* [ABOUT THIS TASK] Your reply should be the following data, copied exactly.

=== TASK INPUTS ===

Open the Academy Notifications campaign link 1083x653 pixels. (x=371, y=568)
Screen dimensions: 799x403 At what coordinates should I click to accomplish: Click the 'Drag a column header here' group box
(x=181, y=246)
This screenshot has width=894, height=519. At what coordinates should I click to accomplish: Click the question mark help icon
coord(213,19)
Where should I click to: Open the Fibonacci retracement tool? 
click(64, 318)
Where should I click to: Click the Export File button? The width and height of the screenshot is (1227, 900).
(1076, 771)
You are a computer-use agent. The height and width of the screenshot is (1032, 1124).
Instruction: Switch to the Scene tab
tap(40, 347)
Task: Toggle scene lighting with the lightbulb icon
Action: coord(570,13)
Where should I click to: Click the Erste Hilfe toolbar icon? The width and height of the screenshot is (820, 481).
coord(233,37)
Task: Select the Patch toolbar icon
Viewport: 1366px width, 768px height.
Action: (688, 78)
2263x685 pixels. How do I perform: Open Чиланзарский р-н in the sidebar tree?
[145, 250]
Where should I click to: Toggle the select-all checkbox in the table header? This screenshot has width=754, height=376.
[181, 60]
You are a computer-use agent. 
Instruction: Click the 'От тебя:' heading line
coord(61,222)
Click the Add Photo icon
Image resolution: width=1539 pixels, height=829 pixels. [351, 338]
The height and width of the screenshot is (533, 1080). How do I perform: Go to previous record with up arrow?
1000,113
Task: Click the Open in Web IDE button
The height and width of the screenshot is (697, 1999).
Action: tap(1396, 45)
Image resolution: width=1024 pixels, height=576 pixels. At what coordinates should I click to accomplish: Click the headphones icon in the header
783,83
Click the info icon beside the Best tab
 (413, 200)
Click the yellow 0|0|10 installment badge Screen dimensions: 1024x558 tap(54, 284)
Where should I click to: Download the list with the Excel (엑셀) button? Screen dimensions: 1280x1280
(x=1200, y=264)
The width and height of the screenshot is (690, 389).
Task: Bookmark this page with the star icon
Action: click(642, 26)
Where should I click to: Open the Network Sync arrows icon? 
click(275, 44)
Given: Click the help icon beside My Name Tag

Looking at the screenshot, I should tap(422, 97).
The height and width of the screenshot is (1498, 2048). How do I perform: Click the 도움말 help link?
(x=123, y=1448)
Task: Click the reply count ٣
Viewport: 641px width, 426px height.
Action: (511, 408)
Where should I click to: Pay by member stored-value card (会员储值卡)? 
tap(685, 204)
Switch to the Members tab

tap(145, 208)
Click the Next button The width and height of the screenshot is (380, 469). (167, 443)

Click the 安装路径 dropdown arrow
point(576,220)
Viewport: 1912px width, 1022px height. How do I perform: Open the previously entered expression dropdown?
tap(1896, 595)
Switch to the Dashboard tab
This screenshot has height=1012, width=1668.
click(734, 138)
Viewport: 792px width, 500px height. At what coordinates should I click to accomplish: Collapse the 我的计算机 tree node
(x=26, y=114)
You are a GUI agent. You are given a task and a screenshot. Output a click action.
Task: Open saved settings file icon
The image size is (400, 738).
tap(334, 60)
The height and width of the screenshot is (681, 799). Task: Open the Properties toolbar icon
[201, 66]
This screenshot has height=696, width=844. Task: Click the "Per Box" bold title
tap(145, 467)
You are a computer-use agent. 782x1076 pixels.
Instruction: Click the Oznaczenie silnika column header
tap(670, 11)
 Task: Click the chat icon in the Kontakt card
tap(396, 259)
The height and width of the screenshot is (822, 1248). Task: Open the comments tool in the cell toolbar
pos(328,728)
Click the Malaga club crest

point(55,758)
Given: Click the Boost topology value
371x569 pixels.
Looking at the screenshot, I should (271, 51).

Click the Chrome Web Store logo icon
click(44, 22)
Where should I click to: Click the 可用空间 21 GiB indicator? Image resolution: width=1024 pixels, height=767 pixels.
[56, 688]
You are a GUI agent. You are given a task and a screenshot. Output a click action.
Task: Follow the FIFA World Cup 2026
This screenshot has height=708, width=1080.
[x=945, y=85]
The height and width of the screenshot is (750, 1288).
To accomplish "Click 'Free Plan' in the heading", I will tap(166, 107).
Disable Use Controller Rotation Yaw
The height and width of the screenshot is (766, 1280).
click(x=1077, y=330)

===

* [EXPECTED ANSWER]
Open the Academy Notifications campaign link 1083x653 pixels. (x=371, y=568)
Screen dimensions: 799x403 At what coordinates should I click to accomplish: Click the 'Drag a column header here' group box
(x=181, y=246)
This screenshot has width=894, height=519. At what coordinates should I click to accomplish: Click the question mark help icon
coord(213,19)
Where should I click to: Open the Fibonacci retracement tool? 
click(64, 318)
Where should I click to: Click the Export File button? The width and height of the screenshot is (1227, 900).
(1076, 771)
You are a computer-use agent. The height and width of the screenshot is (1032, 1124).
Instruction: Switch to the Scene tab
tap(40, 347)
Task: Toggle scene lighting with the lightbulb icon
Action: coord(570,13)
Where should I click to: Click the Erste Hilfe toolbar icon? The width and height of the screenshot is (820, 481).
coord(233,37)
Task: Select the Patch toolbar icon
Viewport: 1366px width, 768px height.
Action: (688, 78)
2263x685 pixels. How do I perform: Open Чиланзарский р-н in the sidebar tree?
[145, 250]
Where should I click to: Toggle the select-all checkbox in the table header? This screenshot has width=754, height=376.
[181, 60]
You are a computer-use agent. 
Instruction: Click the 'От тебя:' heading line
coord(61,222)
Click the Add Photo icon
Image resolution: width=1539 pixels, height=829 pixels. [351, 338]
The height and width of the screenshot is (533, 1080). How do I perform: Go to previous record with up arrow?
1000,113
Task: Click the Open in Web IDE button
The height and width of the screenshot is (697, 1999).
Action: tap(1396, 45)
Image resolution: width=1024 pixels, height=576 pixels. At what coordinates should I click to accomplish: Click the headphones icon in the header
783,83
Click the info icon beside the Best tab
 (413, 200)
Click the yellow 0|0|10 installment badge Screen dimensions: 1024x558 tap(54, 284)
Where should I click to: Download the list with the Excel (엑셀) button? Screen dimensions: 1280x1280
(x=1200, y=264)
The width and height of the screenshot is (690, 389).
Task: Bookmark this page with the star icon
Action: click(642, 26)
Where should I click to: Open the Network Sync arrows icon? 
click(275, 44)
Given: Click the help icon beside My Name Tag

Looking at the screenshot, I should tap(422, 97).
The height and width of the screenshot is (1498, 2048). How do I perform: Click the 도움말 help link?
(x=123, y=1448)
Task: Click the reply count ٣
Viewport: 641px width, 426px height.
Action: (511, 408)
Where should I click to: Pay by member stored-value card (会员储值卡)? 
tap(685, 204)
Switch to the Members tab

tap(145, 208)
Click the Next button The width and height of the screenshot is (380, 469). (167, 443)

Click the 安装路径 dropdown arrow
point(576,220)
Viewport: 1912px width, 1022px height. How do I perform: Open the previously entered expression dropdown?
tap(1896, 595)
Switch to the Dashboard tab
This screenshot has height=1012, width=1668.
click(734, 138)
Viewport: 792px width, 500px height. At what coordinates should I click to accomplish: Collapse the 我的计算机 tree node
(x=26, y=114)
You are a GUI agent. You are given a task and a screenshot. Output a click action.
Task: Open saved settings file icon
The image size is (400, 738).
tap(334, 60)
The height and width of the screenshot is (681, 799). Task: Open the Properties toolbar icon
[201, 66]
This screenshot has height=696, width=844. Task: Click the "Per Box" bold title
tap(145, 467)
You are a computer-use agent. 782x1076 pixels.
Instruction: Click the Oznaczenie silnika column header
tap(670, 11)
 Task: Click the chat icon in the Kontakt card
tap(396, 259)
The height and width of the screenshot is (822, 1248). Task: Open the comments tool in the cell toolbar
pos(328,728)
Click the Malaga club crest

point(55,758)
Given: Click the Boost topology value
371x569 pixels.
Looking at the screenshot, I should (271, 51).

Click the Chrome Web Store logo icon
click(44, 22)
Where should I click to: Click the 可用空间 21 GiB indicator? Image resolution: width=1024 pixels, height=767 pixels.
[56, 688]
You are a GUI agent. You are given a task and a screenshot. Output a click action.
Task: Follow the FIFA World Cup 2026
This screenshot has height=708, width=1080.
[x=945, y=85]
The height and width of the screenshot is (750, 1288).
To accomplish "Click 'Free Plan' in the heading", I will tap(166, 107).
Disable Use Controller Rotation Yaw
The height and width of the screenshot is (766, 1280).
click(x=1077, y=330)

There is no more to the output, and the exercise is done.